There's nothing wrong with the original at all, it should stay.

In fact the original is far superior to the Ars "summary" because it provides a more neural headline, also provides link to the paper up front, provides the abstract, provides the key graph with error bars and information about comparison to other disciplines. It ends with a reasonable evaluation that this hasn't proven anything either way and calls for more investigation.

Furthermore it was also written December 23rd by a site specialising on these matters rather than by Ars, a pretty low brow generalist site, on December 27th. While the Ars author has a PhD in biology, the guy who got the scoop four days earlier is eminently qualified in this area.[1]

The original link is a better article, published earlier, by a more appropriate author on what appears to be (although that isn't hard) a better site. The HN mods shouldn't be changing the links except in extreme cases anyway.

[1]"Aaron E. Carroll, MD, MS is a Professor of Pediatrics and Assistant Dean for Research Mentoring at Indiana University School of Medicine. He is also the director of the Center for Health Policy and Professionalism Research. He earned a BA in chemistry from Amherst College, an MD from the University of Pennsylvania School of Medicine, and an MS in health services from the University of Washington, where he was also a Robert Wood Johnson Clinical Scholar.

Aaron’s research focuses on the study of information technology to improve pediatric care and areas of health policy including physician malpractice, the pharmaceutical industry/physician relationship, and health care financing reform."
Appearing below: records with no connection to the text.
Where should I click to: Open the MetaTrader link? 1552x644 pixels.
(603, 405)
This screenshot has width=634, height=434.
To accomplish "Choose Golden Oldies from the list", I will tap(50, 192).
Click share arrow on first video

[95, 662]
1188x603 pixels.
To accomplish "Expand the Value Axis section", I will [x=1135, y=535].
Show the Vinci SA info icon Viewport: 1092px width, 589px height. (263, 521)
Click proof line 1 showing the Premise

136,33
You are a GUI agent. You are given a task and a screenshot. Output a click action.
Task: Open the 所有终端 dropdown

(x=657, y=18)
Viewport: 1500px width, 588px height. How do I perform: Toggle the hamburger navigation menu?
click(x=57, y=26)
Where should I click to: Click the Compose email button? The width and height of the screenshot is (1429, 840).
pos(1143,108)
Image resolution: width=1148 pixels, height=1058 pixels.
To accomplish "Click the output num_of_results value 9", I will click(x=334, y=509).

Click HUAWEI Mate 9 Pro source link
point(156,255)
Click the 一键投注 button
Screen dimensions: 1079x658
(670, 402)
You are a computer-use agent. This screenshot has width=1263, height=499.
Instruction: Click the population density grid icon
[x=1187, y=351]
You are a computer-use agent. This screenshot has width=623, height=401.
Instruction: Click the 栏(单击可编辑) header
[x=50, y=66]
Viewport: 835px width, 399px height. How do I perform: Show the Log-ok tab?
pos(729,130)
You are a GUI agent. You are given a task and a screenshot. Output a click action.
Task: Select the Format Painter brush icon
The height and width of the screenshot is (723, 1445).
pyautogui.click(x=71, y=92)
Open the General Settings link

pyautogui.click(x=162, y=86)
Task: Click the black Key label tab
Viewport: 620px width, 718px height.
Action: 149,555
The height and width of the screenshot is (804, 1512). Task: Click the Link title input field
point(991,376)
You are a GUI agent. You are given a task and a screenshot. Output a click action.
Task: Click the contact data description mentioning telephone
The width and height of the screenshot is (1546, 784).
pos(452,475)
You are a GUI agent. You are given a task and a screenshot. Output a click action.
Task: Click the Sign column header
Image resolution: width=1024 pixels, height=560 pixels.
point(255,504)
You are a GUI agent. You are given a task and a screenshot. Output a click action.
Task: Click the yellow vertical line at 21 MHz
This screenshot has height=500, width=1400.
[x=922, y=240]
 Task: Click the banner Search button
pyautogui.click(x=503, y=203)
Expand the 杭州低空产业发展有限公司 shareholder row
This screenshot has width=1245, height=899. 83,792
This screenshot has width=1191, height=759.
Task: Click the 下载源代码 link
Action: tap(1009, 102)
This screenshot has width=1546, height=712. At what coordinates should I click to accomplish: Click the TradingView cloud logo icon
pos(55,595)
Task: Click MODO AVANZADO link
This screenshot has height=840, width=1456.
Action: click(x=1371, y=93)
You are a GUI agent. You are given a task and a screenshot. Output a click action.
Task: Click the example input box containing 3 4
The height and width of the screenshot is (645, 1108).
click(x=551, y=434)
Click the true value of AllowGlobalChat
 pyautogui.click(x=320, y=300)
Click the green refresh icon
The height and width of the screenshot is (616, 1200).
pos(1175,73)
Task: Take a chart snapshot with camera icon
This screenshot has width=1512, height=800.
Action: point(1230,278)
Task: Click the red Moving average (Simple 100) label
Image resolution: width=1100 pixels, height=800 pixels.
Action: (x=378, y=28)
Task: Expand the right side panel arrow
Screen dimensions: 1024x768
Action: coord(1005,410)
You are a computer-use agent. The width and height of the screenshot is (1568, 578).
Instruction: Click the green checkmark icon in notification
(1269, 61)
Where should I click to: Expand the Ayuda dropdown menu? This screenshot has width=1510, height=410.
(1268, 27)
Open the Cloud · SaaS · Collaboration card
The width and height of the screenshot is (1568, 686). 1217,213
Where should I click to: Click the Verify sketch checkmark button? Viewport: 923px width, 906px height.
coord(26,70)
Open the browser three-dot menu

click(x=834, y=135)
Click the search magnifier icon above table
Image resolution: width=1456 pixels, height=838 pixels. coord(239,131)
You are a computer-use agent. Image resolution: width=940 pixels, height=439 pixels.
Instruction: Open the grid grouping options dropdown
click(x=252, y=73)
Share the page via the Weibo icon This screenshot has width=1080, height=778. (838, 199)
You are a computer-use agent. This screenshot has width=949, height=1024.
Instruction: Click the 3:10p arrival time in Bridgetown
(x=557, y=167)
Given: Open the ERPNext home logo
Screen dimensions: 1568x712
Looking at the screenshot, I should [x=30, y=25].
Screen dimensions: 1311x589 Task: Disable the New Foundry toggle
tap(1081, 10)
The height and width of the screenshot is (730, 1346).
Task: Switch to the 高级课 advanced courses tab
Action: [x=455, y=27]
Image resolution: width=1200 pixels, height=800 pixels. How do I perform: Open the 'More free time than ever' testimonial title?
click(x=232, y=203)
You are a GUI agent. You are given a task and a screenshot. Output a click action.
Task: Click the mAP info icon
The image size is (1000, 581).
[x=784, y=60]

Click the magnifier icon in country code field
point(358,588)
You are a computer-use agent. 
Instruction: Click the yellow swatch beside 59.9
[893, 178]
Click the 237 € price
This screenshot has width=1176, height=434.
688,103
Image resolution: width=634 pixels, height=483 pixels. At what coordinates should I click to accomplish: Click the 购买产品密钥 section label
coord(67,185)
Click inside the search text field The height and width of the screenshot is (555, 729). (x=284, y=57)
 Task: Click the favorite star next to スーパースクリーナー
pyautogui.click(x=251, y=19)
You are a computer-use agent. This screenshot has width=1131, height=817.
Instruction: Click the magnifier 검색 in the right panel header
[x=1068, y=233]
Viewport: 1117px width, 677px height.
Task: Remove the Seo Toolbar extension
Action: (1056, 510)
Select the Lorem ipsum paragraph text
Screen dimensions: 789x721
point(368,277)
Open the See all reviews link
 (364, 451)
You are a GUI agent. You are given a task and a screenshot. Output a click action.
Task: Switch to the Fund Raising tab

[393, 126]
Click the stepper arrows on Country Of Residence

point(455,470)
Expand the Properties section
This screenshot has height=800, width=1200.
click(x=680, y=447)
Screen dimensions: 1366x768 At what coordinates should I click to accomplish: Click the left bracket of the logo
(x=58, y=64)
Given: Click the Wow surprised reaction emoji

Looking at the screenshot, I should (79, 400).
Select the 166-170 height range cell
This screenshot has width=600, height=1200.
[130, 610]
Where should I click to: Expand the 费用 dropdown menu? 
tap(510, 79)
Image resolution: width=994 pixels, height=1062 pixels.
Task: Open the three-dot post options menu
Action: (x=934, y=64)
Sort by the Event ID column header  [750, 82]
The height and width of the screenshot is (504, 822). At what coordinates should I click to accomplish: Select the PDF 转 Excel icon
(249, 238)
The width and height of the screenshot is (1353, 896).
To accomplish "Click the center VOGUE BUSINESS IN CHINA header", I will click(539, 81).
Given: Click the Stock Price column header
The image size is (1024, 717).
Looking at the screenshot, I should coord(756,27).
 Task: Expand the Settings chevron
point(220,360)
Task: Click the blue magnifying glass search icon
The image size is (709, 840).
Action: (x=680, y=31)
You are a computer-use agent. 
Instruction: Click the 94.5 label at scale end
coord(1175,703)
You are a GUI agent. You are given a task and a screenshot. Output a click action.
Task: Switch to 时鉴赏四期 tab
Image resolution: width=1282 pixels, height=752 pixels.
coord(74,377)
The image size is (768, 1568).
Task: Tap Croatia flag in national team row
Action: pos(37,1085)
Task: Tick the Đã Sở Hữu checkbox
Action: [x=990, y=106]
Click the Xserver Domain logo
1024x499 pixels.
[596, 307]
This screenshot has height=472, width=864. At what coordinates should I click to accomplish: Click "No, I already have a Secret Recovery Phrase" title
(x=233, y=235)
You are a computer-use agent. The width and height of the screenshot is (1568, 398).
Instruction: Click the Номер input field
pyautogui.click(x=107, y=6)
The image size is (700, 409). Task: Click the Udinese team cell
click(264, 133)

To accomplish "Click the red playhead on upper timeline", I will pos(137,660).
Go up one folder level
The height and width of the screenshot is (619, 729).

There is the anecdotal correlation to the contrary w/ May being the first or second most popular suicide month and also the month when the American Psychiatric Association has its annual meeting. I think that was mentioned in Infinite Jest or some other novel, but it is true as far as correlations go.


See this is why I love science. Somebody does a study, and we learn something absolutely new that we wouldn't have known.

More follow up research needs to be done, but this potentially means that the doctors can change how they treat patients and significantly improve patient mortality.


They need to add the individual doctors as factors in their regression.

Otherwise this could just be "inexperienced or checked-out doctors are more likely to go to the conferences.". It's no surprise that there are differences in survival that depend on which doctor you get.


http://www.bmj.com/content/316/7146/1734

cough "Half of all doctors are below average" cough


Linkbait headline is linkbait.

Certain patients (those classified as 'high risk') do better when cardiologists in certain hospitals (teaching hospitals) are away at academic meetings.